The red-pilled person is in a very difficult and unfortunate situation. Having awakened to the fact that the narrative presented by the Cathedral is an intentionally manufactured lie to gatekeep power, the red-pilled person wants nothing more than to awaken everyone else.
Naturally, the first people one wants to reach is family and loved ones. The problem is there’s a good chance that these well-meaning but uninformed loved ones might not want to be awakened, particularly if they are elders who have grown accustomed to their unhealthy habits.
If you’re a red-pilled Zoomer, there’s a decent chance your grandparent is a Boomer, which means that they are generally immune to being red-pilled if they aren’t already. And Boomers — by all accounts the most entitled generation to have ever lived — cannot be convinced by facts.

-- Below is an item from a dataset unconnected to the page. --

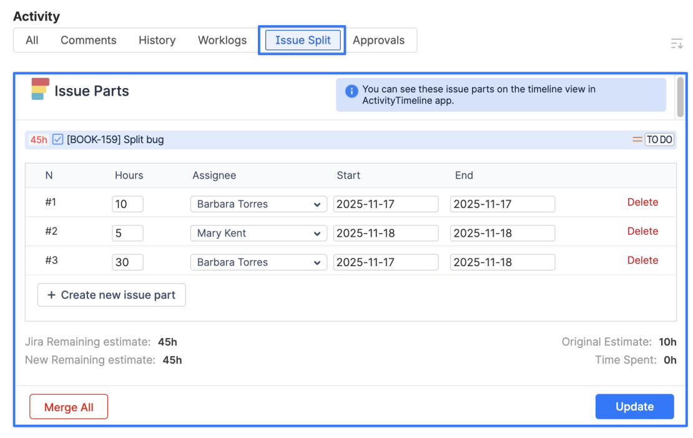Click the panel's vertical scrollbar
Viewport: 693px width, 438px height.
[680, 97]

When dealing with this demographic, you cannot red pill with facts, data, proof or alarming appeals to reason. You must resort to manipulation.
If you have been — at first rapidly, and then steadily — red-pilled, then you are equipped with facts. You have the truth locked and loaded in both barrels and holstered on each hip. Firing off all the truth you’ve accumulated is foolish and shortsighted. If you haphazardly blast these rounds of truth at your normie grandma, they will ricochet back in your face.

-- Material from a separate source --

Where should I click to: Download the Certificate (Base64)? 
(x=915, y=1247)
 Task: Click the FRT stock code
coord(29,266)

You have to keep your facts holstered because, to an uninitiated Boomer, they mean nothing.
Keep your facts — “Trump didn’t say Neo-Nazis were fine people,” “Lockdowns resulted in a measurable net negative,” et al. — to yourself. They will do you no good whatsoever. You have a more useful tool that the corporate press has already helped you understand how to use with targeted skill: manipulation.
You have to manipulate grandma in order to red-pill her. There is no other way.
The most effective way to manipulate a Boomer is to gradually gain their trust. How does one do so?
The answer is very simple: be there for them. Be reliable. When they’re in need, be punctual. When they have a problem, help them solve it as simply and as expediently as possible. Shower them with surprise visits “just to say hi.”
Offer to help with a variety of menial tasks and then unfailingly follow through. Help them organize a mess, take out the trash, retrieve mail, walk their dog, feed their cat — the amount of tasks that the most entitled generation in the history of the world accumulates is astonishing.
Make a concerted effort to alleviate their workload, and never — not ever, not even once — fail to follow through with the smallest assurance or promise. You must be the platinum standard, the bedrock of someone who is reliable no matter what.
You should also have a breezy and effortless sense of humor. This quality offers an enormous advantage, but I suppose it’s not absolutely necessary.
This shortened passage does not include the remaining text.